Label: Deltasonic Release Date: 16/07/2001

mclarke by Michael Clarke July 25th, 2001

I know you’ve heard the sentence “best new band in the country” so often in the past year or so, and if you’re like me, 9 times out of 10 after a listen to a song or two from the band in question you realise that it’s basically just record company hype of their latest signings. After reading that this band, The Coral, were the latest in a line I, for some reason, decided to take notice of what I was being told, I’m not at all sure why but maybe the fact that they were “scousers playing psychedelia” drew my interest as well as a raised smile. I eventually managed to sneak a listen to the song and that smile turned into something a bit more serious.

The Coral are a six-piece band formed five years ago at school, and one look at them would imagine them to be a group of Liverpudlian scallies, not the romantic dreamers, which this record suggests. Combining the psychedelia of the mid-60s with the acid-pop of the late-90s, with inbetween bits of folk love songs, The Coral have come up with a sound unique almost to the fact that it will take your breath away.

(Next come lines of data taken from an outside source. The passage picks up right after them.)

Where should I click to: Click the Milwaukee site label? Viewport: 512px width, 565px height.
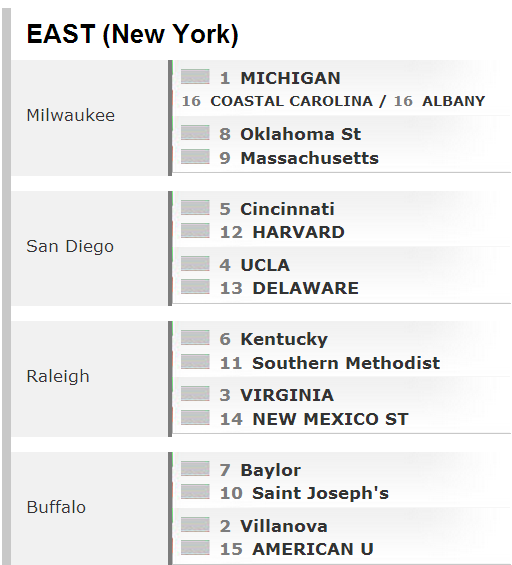coord(71,115)
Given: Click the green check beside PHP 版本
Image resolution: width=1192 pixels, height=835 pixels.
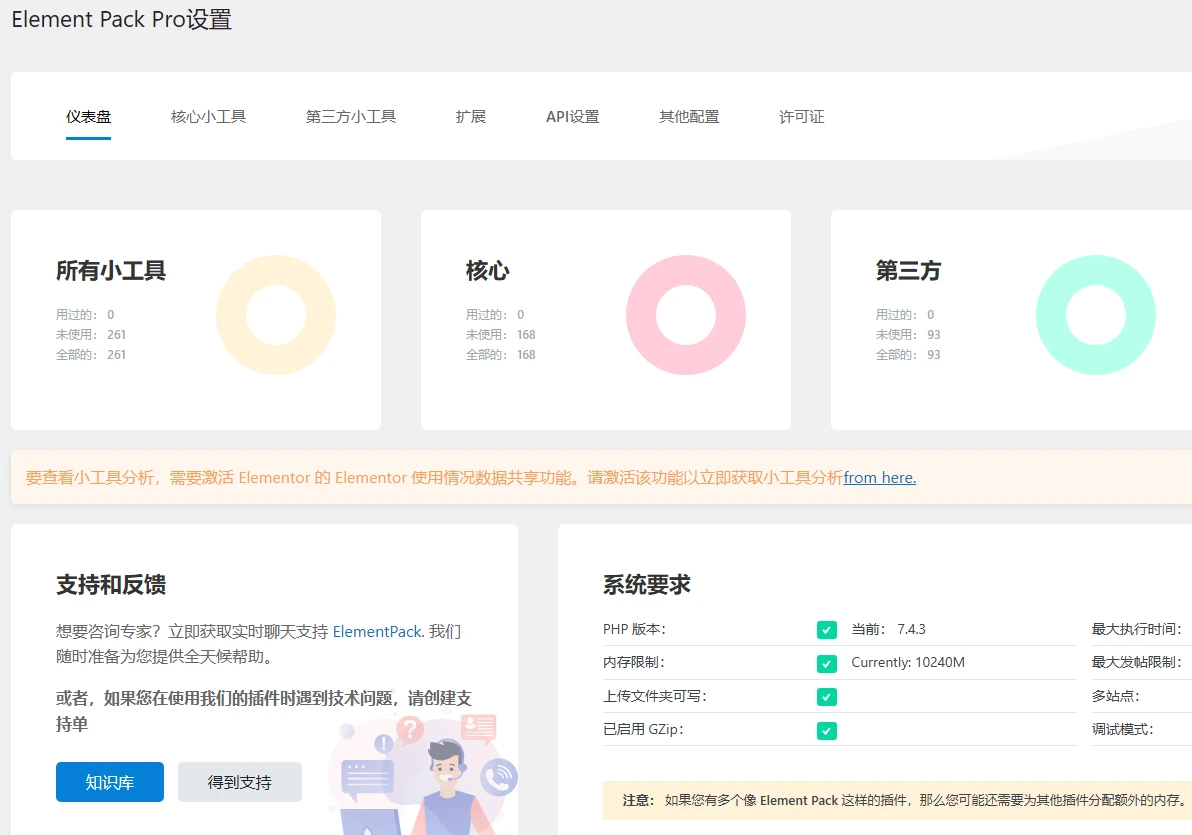Looking at the screenshot, I should (x=826, y=629).
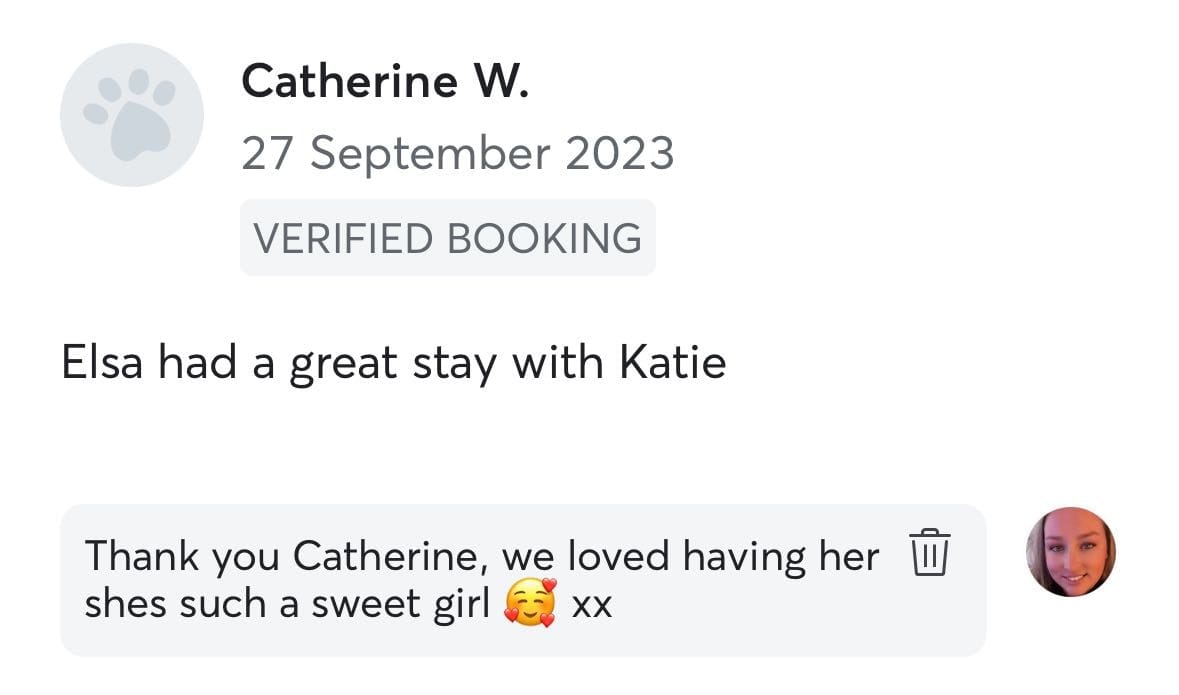This screenshot has width=1179, height=695.
Task: View the responder's profile photo
Action: (x=1071, y=552)
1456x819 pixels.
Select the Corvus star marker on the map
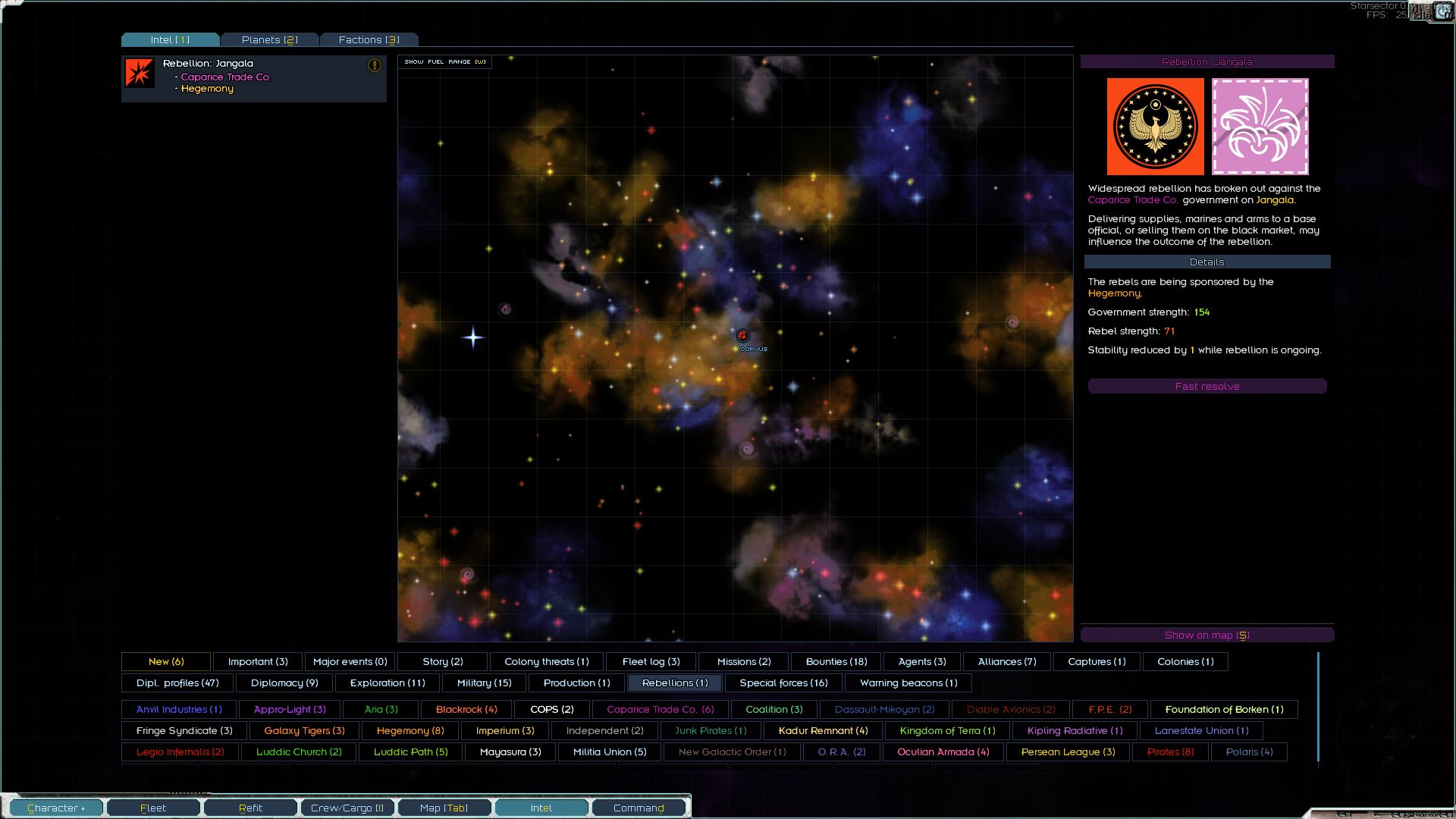(742, 336)
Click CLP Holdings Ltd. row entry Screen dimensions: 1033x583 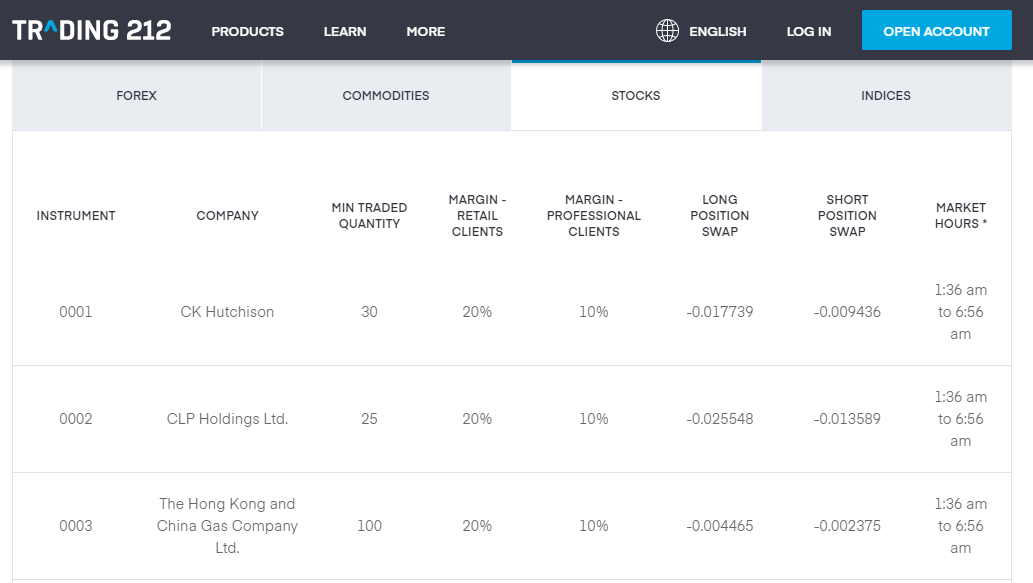pos(227,419)

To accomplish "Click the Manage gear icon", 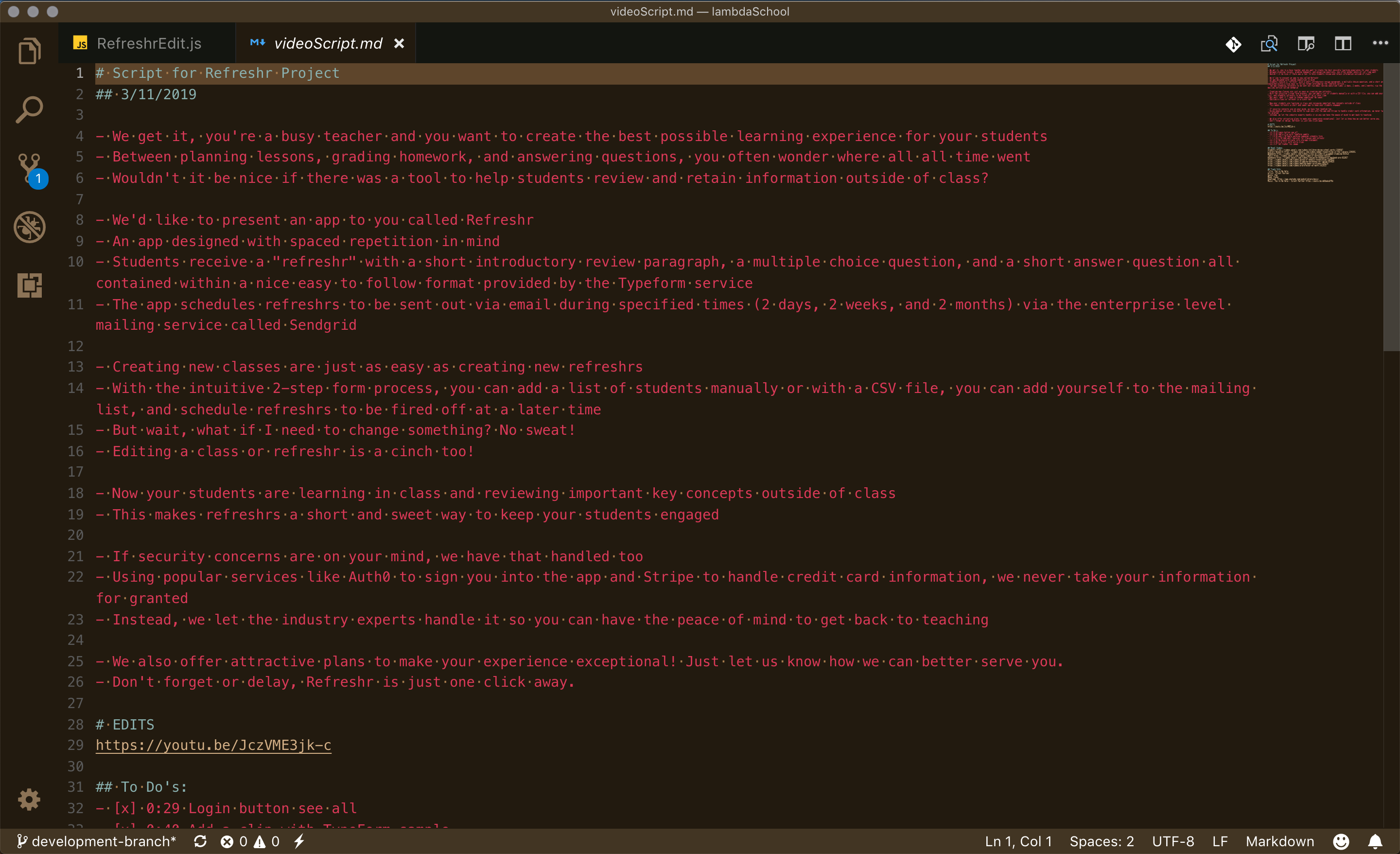I will click(30, 800).
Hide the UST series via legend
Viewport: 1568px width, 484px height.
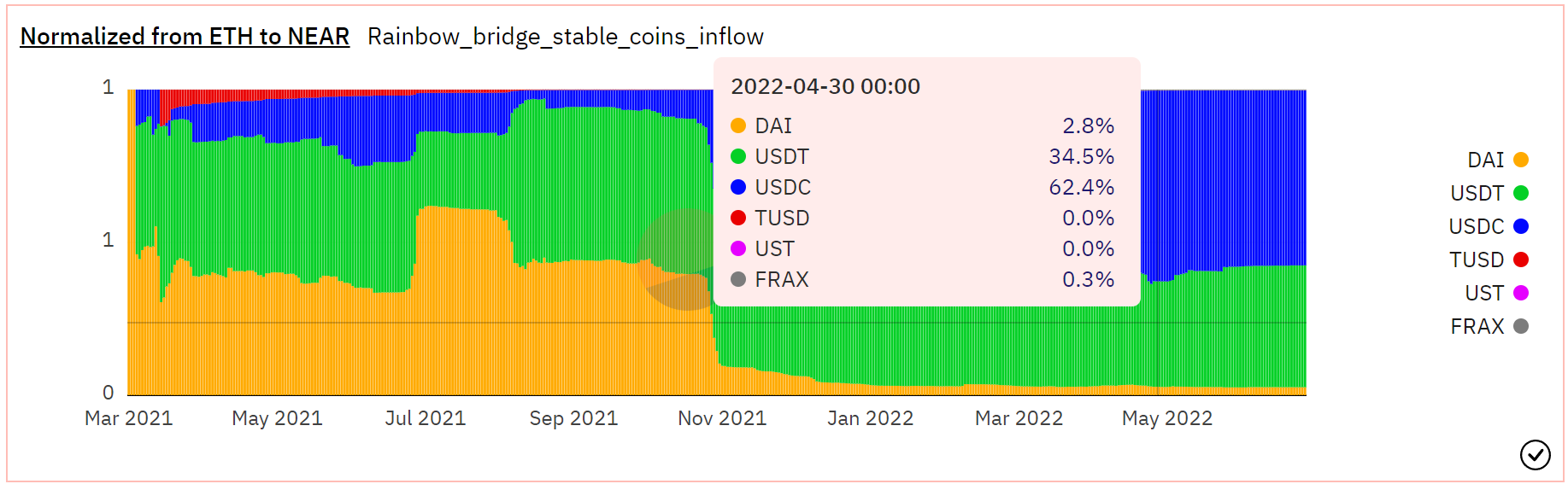pyautogui.click(x=1483, y=294)
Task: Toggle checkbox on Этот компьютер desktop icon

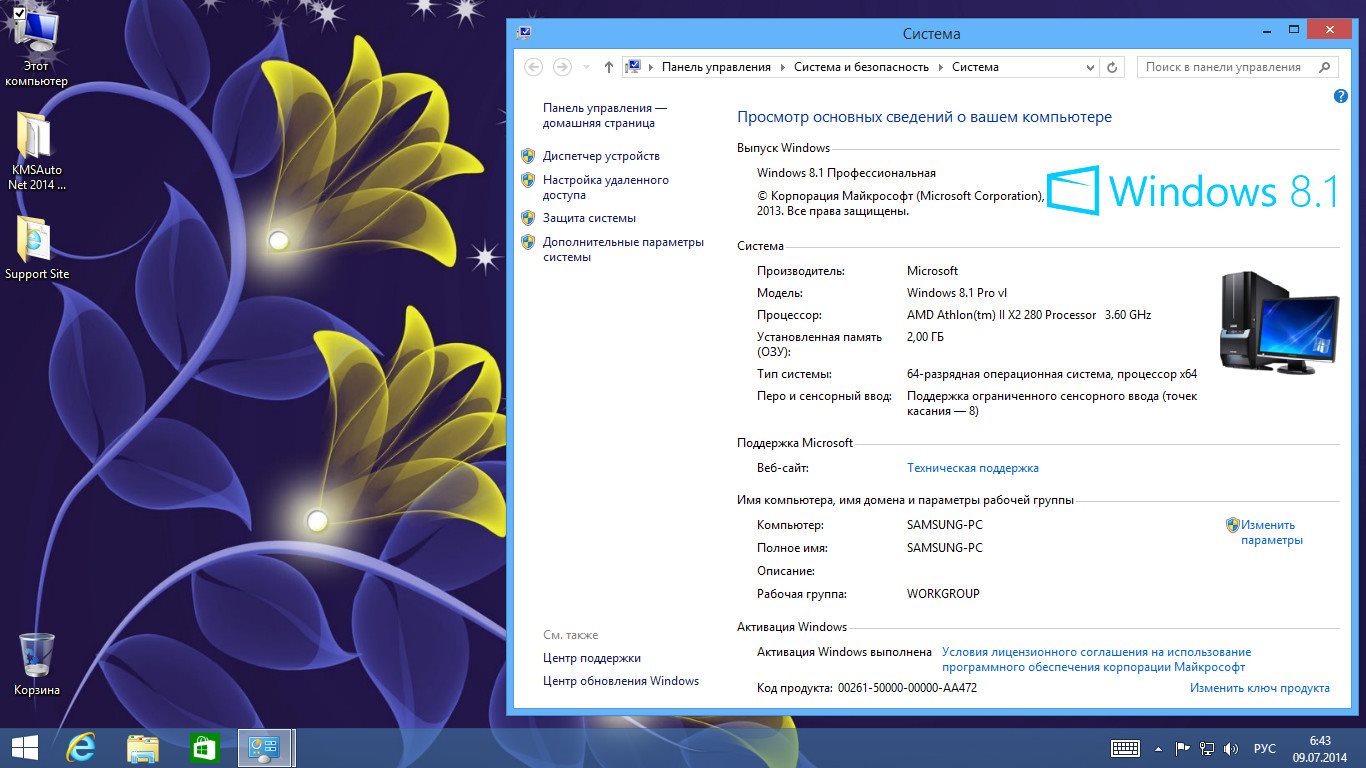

‘Shadows Fall’ is a beautifully crafted song, which sounds like it could have been created in 1967. It’s the sound of a haunted ghost returning to its home “silence warms through the halls, since I've been gone". If Lee Mavers sang the songs of Love it would sound something like this, however, to compare it to anything else would take away the fact that you won’t have actually heard anything like this before, for this is a band who are almost uncategorisable. Choral folk? Jazz? Psychedelia? What makes this record altogether so special is the way the harmonised vocals (the lyrics having been described as more 19th Century than 21st) with the upbeat instruments each adding to the atmosphere of the sound.

‘The Ballad Of Simon Diamond’ is an acid-fuelled tune, which shines through the Beach Boys-esqe harmonies “now he’s swapped his legs for roots, his arms and soil are in cahoot”. Final track ‘A Sparrows Song’ is a soft, mournful ballad showing the tender side to this absolutely remarkable debut and quite fantastically promising band.

I urge you not to be put off by ‘that’ sentence (well at least not this time). These ARE one of the most promising and original bands to emerge in a long while and thankfully they’re playing stuff, which hasn’t been played for far too long.